Earlier this year, the CFPB and the FTC filed an amicus brief in an appeal to the Second Circuit, arguing that the Court should reject the District Court’s “unduly narrow” interpretation of the FCRA requirement that consumer reporting agencies (CRAs) follow reasonable procedures to assure accuracy of information included in consumer reports. The CFPB and FTC argue that the FCRA does not distinguish between “legal” and “factual” inaccuracies, and thus CRAs may be held liable for failing to maintain reasonable procedures to prevent even inaccuracies that turn on legal questions regarding the underlying debt or credit information.
Recently, the Chamber of Commerce of the United States of America, America Bankers Association (ABA), National Association of Federally-Insured Credit Unions (NAFCU), Independent Community Bankers of America (ICBA), American Financial Services Association (AFSA), Credit Union National Association (CUNA), and Consumer Bankers Association (CBA) together submitted its own amicus brief in Sessa v. TransUnion asking the Second Circuit to reject the CFPB’s theory, which would require credit reporting agencies and furnishers to adjudicate legal disputes that courts should resolve.
In Sessa v. Trans Union, LLC, Plaintiff-Appellant brought a putative class action alleging that TransUnion reported she owed a “balloon payment” on a vehicle lease, but then inaccurately reported the amount owed as the vehicle’s residual value, which was an optional amount to purchase the vehicle at the end of the lease and greater than the actual amount owed.
The District Court for the Southern District of New York granted summary judgment to TransUnion holding that Plaintiff failed to make the “threshold showing” of inaccuracy on the consumer report. First, the court drew a distinction between factual and legal inaccuracies and held that a CRA cannot be held liable when the issue requires a legal determination as to the validity of the debt the agency reported. In the court’s view, whether Plaintiff in fact owed a balloon payment at the end of the lease was a “legal dispute” that requires “a legal interpretation of the loan’s term.” Second, the court concluded that the information in the credit report was factually accurate because TransUnion reported the exact information it received from the data furnisher.

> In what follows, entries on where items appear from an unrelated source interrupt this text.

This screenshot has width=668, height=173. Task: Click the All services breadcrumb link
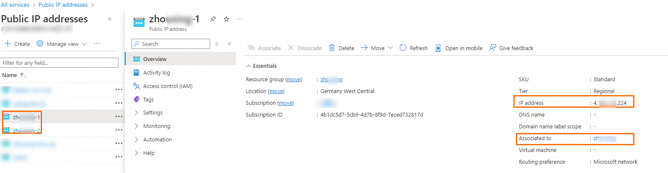pos(15,5)
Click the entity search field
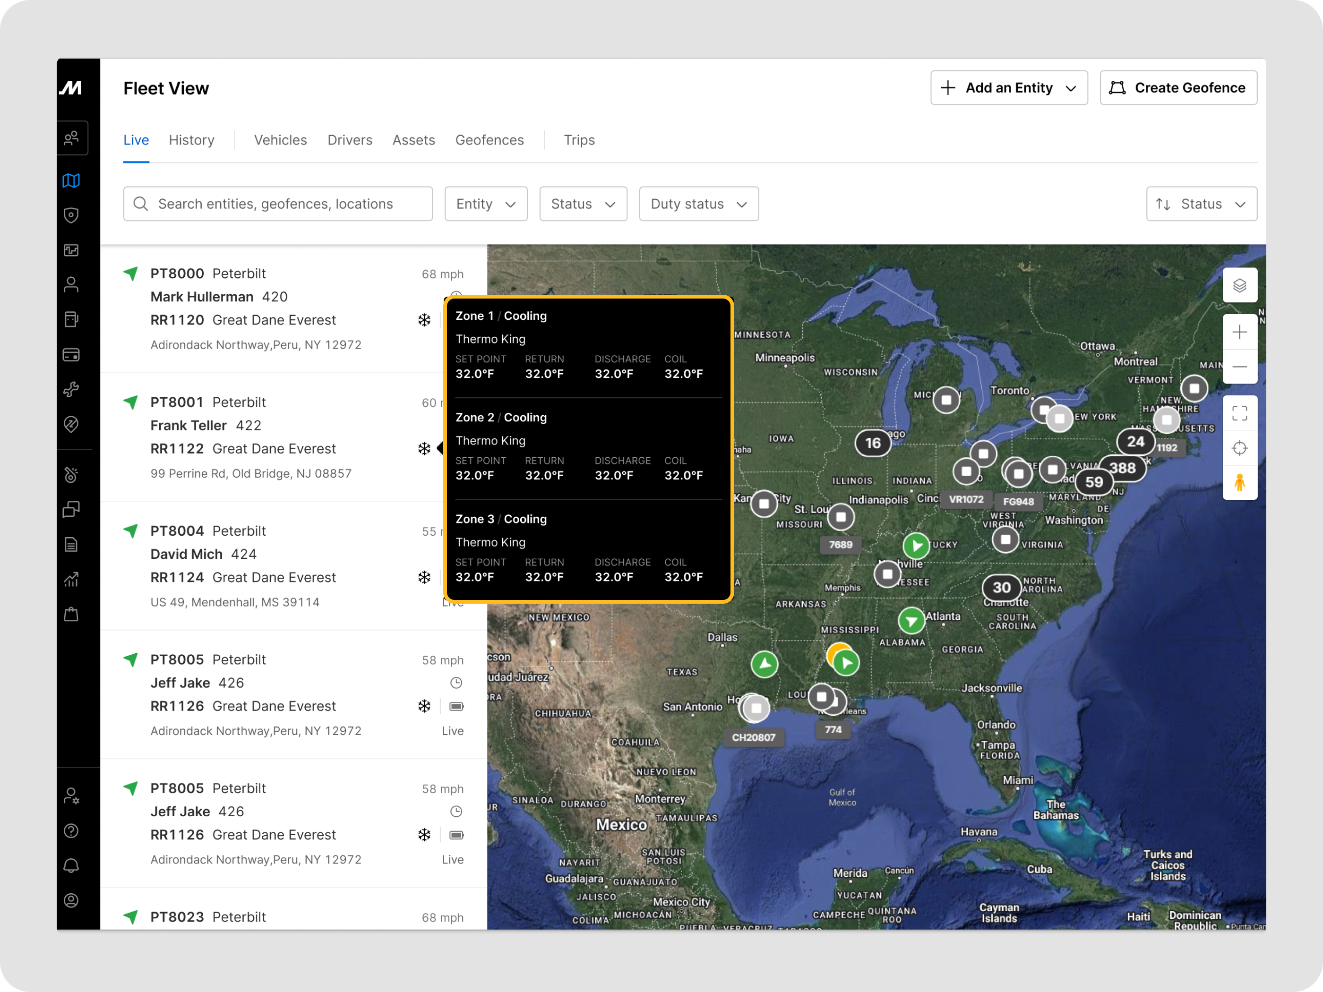This screenshot has height=992, width=1323. click(278, 204)
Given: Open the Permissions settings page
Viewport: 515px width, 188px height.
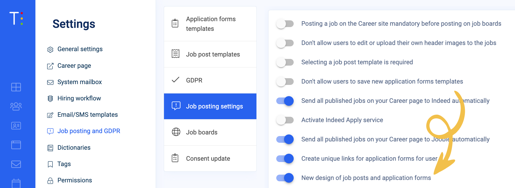Looking at the screenshot, I should point(74,180).
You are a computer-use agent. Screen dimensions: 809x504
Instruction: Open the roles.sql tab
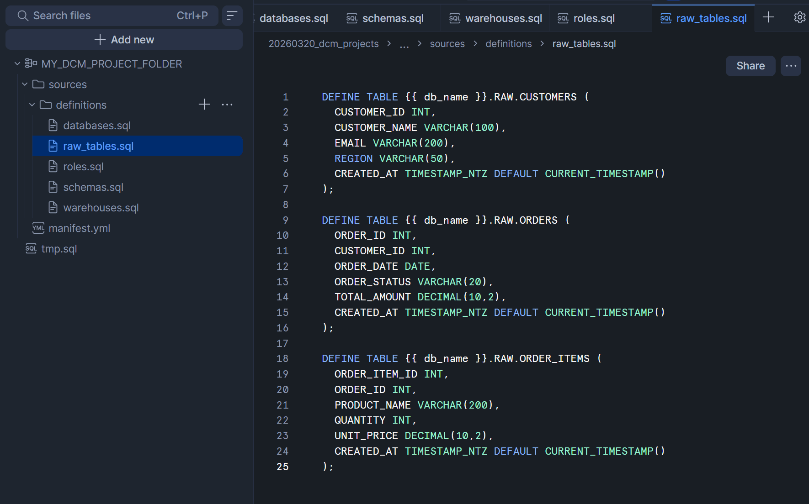pyautogui.click(x=593, y=18)

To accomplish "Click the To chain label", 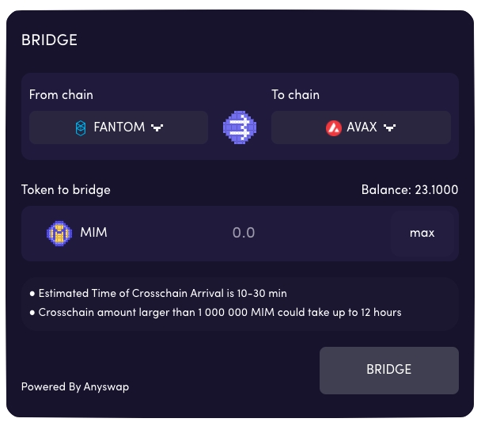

AFSA and the organizations agree with this decision, noting that it accords with the FCRA’s text, purpose, structure and history. The amicus brief argues that the FCRA requires credit reporting agencies to guard against factual inaccuracies, not to resolve legal disputes. The approach under CFPB’s expanded interpretation would have damaging economic consequences for consumers, furnishers, and credit reporting agencies. ASFA urges that, such a holding is consistent with findings in other circuits recognizing that the FCRA focuses on factual inaccuracies.
In arguing in support of the District Court’s decision, the brief notes that distinguishing between fact and law is a routine task for courts of appeals. Even in cases involving mixed questions of law and fact, the principles of distinguishing legal and factual matters are well established in the courts. ASFA states that the point is not that the analysis is easy per se as there will be hard questions, but rather the point is that the distinction is firmly embedded in the American legal tradition and is familiar to every federal court in the country. The elimination of the accepted fact-law distinction would prove unworkable, expensive, and inefficient in practice.